Without the limitations imposed by tax-exemption, what exactly would stop the churches from endorsing candidates from the pulpit, making financial contributions to campaigns, holding political rallies in church buildings, and engaging in nonstop lobbying? Congress could pass new laws banning such activities, but the courts will probably strike down such laws because they would openly violate the freedoms guaranteed to everyone, including members of the clergy, under the First Amendment.
Should Catholic, Evangelical, and Mormon churches be worried that they could lose their tax-exempt status if they refuse to give in to the demands of critics and scale back their activities in American public life? Since 1990, the IRS has revoked the tax-exempt status of exactly one church, which used its assets to purchase newspaper advertisements in 1992 urging Christians to vote against Bill Clinton.
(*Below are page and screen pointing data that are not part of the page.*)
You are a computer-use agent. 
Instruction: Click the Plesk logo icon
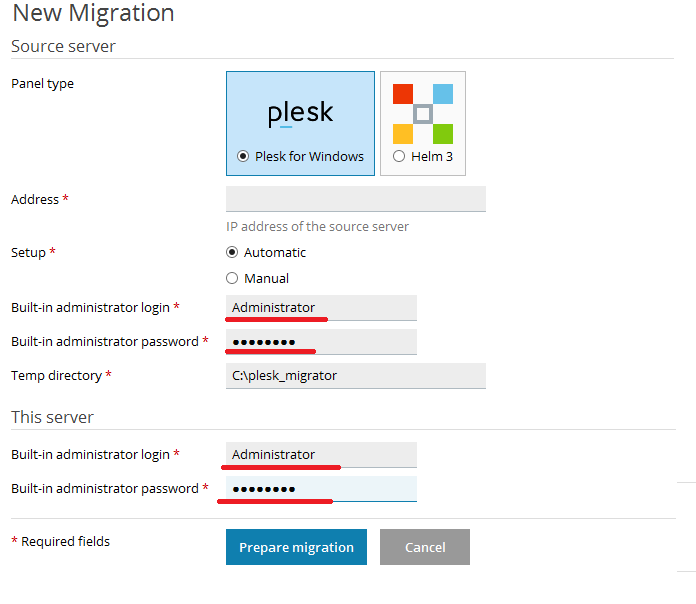[x=300, y=114]
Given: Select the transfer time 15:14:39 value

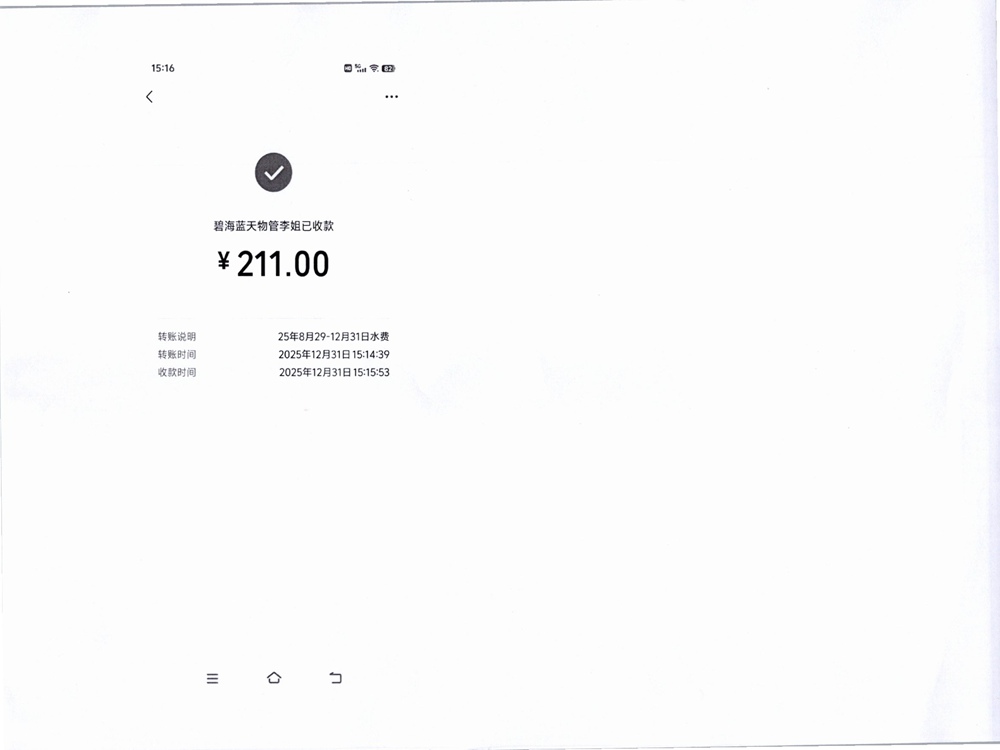Looking at the screenshot, I should (371, 355).

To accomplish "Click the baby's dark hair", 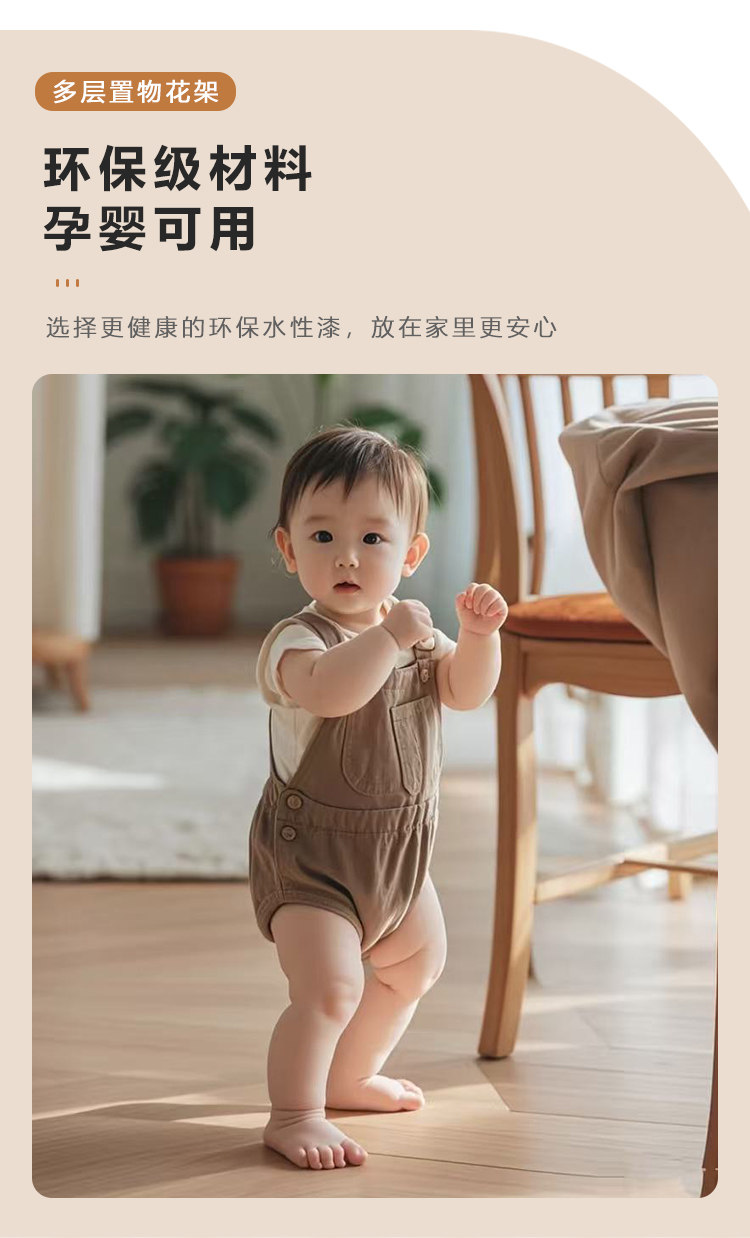I will tap(350, 470).
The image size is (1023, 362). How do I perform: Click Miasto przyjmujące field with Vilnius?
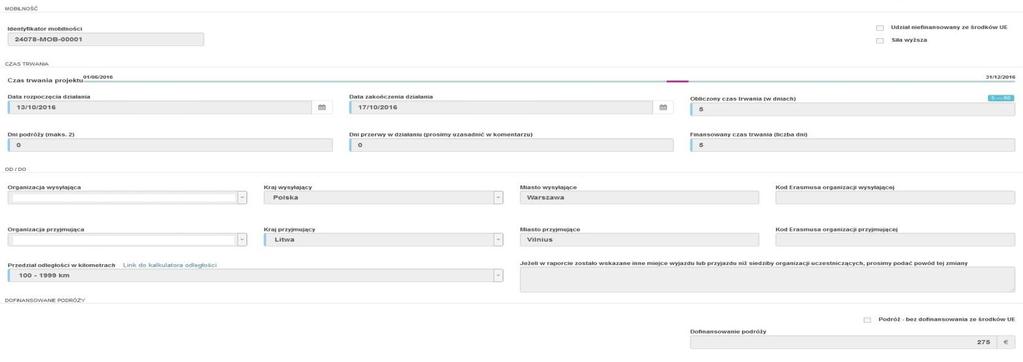pyautogui.click(x=639, y=240)
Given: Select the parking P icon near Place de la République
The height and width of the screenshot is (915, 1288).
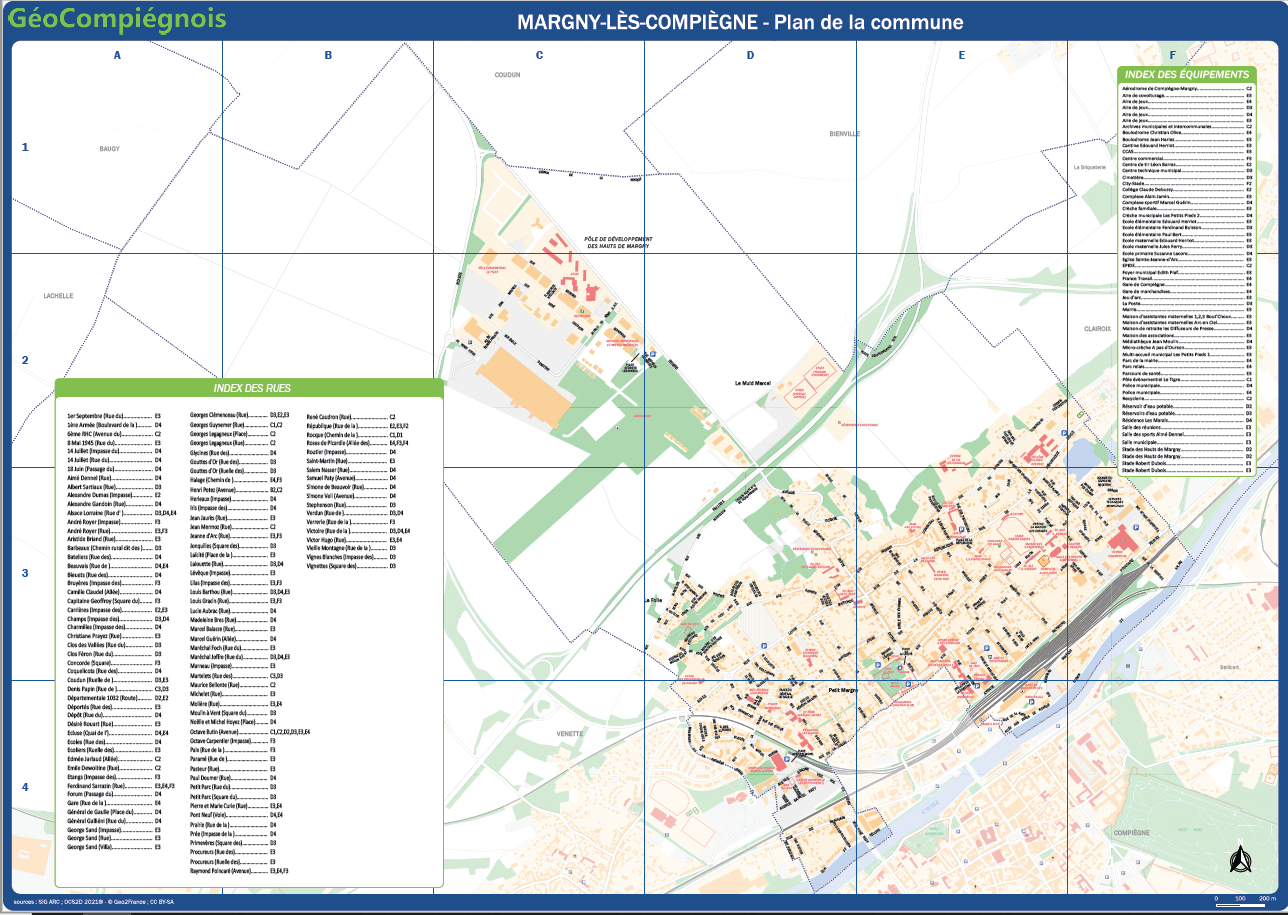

In fact, on November 4, 2012, the Associated Press reported that the IRS “hasn’t been investigating complaints of partisan political activity by churches [since 2009], leaving religious groups who make direct or thinly veiled endorsements of political candidates unchallenged.” In defending themselves against baseless attacks, church leaders should help educate the public what IRS guidelines for 501 (c) (3) nonprofits actually state—especially the important difference between politics and lobbying—and that their activities are no different than those pursued by the progressive religions, atheist and pro-secular organizations, and the many activist groups on the left and right that are all tax-exempt despite their continued efforts to influence public policy in the United States.